NiceOneCenturion Wed 05-Dec-12 15:25:15

She obviously very poorly, I'm sure she needs to start feeling a bit better before she will feel like eating anything, as nickelbaby says once the medication starts to help perhaps her appetite will come back.

Agree with yellowsubmarine53 though that you sound like you could do with some support with this generally.

JiltedJohnsJulie Wed 05-Dec-12 21:30:30

Please don't worry about her refusing solids, she is getting everything she needs from you including cuddles and white blood cells both of which she won't get from a piece of toast smile.

The milk will be enough to sustain her and it sounds like all she wants at the moment. Did you know that the milk changes as your baby grows and the milk will have a much higher fat content than it did when she was younger?

While she is poorly try to concentrate on bfing and nursing her back to health. Try to eat well yourself to and rest when you can. When she is well again start offering small portions of solids again and now she's past one you can start offering solids before the bfs.

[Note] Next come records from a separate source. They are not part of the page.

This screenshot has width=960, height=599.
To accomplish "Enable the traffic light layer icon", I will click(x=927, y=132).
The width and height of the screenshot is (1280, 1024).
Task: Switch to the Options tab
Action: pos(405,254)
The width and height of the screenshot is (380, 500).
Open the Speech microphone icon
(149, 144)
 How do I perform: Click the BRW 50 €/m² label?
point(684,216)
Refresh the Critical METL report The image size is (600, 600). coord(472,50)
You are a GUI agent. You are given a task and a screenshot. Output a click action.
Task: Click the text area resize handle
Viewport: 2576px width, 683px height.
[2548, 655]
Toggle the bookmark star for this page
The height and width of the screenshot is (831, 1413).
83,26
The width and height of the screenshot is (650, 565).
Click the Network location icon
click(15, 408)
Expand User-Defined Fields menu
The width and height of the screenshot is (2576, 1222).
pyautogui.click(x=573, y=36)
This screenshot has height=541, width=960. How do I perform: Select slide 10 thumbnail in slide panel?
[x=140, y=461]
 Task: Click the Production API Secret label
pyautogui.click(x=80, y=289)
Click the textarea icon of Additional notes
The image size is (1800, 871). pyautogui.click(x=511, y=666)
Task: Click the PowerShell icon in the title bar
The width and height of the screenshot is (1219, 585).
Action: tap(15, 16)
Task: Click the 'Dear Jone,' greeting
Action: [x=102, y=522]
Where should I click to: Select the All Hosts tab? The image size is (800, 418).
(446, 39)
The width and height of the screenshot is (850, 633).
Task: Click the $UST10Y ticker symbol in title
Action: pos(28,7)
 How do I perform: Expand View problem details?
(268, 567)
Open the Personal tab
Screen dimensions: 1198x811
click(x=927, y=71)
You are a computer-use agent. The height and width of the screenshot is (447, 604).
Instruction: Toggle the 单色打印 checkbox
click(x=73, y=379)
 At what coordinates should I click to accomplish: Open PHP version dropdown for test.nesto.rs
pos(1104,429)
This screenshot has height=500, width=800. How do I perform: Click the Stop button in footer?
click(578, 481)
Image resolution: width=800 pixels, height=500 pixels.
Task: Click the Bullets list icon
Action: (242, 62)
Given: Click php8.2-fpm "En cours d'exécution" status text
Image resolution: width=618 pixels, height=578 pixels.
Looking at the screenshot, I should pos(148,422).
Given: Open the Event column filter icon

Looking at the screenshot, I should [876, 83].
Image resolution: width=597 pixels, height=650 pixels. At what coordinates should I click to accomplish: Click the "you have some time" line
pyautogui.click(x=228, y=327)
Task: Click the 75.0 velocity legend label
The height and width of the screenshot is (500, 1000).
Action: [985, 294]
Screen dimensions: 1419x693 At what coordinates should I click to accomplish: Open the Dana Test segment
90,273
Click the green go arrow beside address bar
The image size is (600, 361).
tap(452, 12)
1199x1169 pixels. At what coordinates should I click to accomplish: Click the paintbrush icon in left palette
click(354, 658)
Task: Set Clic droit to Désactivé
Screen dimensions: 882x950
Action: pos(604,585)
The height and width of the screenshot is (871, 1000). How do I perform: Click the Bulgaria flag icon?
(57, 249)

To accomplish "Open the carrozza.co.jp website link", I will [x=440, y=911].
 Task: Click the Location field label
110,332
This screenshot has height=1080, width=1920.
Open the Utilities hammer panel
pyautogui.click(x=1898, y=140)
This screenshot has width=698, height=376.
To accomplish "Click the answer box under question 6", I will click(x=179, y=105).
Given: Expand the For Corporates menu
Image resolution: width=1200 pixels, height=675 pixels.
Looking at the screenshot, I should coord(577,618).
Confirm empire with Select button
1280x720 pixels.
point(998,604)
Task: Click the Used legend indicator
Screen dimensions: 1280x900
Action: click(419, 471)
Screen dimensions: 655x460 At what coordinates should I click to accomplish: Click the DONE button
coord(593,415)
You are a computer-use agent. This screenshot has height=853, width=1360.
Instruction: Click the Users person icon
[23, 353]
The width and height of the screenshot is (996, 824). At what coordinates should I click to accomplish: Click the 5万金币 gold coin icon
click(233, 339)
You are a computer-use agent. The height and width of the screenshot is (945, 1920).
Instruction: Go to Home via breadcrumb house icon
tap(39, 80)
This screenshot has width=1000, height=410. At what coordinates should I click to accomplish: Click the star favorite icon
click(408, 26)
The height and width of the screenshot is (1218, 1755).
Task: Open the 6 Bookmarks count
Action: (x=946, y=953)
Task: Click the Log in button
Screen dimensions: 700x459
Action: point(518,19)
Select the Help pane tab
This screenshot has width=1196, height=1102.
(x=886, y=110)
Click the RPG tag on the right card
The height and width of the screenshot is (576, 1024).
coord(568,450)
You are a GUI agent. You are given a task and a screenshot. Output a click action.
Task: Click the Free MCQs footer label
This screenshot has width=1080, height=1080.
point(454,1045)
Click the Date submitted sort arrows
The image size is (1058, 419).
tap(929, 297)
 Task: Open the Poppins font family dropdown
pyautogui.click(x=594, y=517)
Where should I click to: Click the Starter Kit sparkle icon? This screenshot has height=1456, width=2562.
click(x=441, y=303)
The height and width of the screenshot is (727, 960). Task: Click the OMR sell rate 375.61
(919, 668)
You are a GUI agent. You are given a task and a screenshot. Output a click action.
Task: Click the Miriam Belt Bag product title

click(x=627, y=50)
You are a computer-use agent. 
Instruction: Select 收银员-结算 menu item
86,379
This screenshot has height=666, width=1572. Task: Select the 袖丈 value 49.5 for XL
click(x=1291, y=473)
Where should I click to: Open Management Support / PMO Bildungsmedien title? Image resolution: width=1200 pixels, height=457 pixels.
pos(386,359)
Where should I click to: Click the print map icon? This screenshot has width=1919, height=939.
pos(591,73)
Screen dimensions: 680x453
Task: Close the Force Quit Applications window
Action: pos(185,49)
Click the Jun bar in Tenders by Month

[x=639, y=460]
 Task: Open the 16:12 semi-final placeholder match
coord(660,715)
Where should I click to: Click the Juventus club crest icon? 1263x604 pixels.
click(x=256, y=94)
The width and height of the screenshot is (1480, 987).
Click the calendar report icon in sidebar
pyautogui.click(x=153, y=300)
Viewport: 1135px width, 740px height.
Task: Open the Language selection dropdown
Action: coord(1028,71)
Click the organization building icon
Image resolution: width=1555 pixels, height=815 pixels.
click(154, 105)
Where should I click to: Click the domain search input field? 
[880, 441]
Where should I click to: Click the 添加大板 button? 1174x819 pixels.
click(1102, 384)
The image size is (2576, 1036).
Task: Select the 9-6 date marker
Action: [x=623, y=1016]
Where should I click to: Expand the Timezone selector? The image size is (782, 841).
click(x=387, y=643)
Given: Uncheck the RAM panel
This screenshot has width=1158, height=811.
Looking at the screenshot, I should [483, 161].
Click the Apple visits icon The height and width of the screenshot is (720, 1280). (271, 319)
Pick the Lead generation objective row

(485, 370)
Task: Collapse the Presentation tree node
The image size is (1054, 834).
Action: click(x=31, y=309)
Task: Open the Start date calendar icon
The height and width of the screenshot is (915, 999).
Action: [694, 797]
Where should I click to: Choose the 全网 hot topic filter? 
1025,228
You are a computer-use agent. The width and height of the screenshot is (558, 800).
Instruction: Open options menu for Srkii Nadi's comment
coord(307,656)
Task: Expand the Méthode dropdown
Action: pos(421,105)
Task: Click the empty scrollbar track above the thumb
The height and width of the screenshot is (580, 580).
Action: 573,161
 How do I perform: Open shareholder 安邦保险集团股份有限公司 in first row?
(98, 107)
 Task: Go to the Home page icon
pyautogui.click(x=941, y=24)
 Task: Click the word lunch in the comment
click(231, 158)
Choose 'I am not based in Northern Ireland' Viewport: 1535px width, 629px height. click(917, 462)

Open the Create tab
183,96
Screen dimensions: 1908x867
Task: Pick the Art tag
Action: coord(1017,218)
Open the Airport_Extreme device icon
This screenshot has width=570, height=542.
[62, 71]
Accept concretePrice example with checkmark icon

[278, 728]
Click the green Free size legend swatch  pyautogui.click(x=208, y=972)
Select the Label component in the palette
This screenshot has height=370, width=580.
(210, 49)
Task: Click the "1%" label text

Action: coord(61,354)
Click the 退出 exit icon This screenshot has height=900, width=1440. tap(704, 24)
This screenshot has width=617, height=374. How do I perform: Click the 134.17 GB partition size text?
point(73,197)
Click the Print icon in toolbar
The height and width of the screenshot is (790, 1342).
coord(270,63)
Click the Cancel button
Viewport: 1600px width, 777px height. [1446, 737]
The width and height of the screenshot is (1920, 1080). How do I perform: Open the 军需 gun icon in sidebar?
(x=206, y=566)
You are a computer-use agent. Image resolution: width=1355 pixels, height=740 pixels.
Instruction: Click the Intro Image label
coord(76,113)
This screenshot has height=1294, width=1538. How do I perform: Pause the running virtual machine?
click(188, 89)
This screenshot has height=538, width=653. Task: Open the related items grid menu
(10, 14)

If you want to cut down on the number of bfs when she is better a BFC will be able to advise you on how to do this, try the National Breastfeeding Helpline.

There is a book that will probably help, it's called Help My Child Won't Eat. Why not read it now and it may help when you do reintroduce solids.

But please don't stress too much. I've nursed both of mine through illnesses and reintroduced solids successfully, even with dd who has always been a fussy eater.

snowtunesgirl Wed 05-Dec-12 21:33:17

Gina, I think remember you from the BF forum. Sorry to hear that your DD is unwell. It's the season for it and my DD has been unwell too and I've just been offering her extra milk if she's not been feeling herself.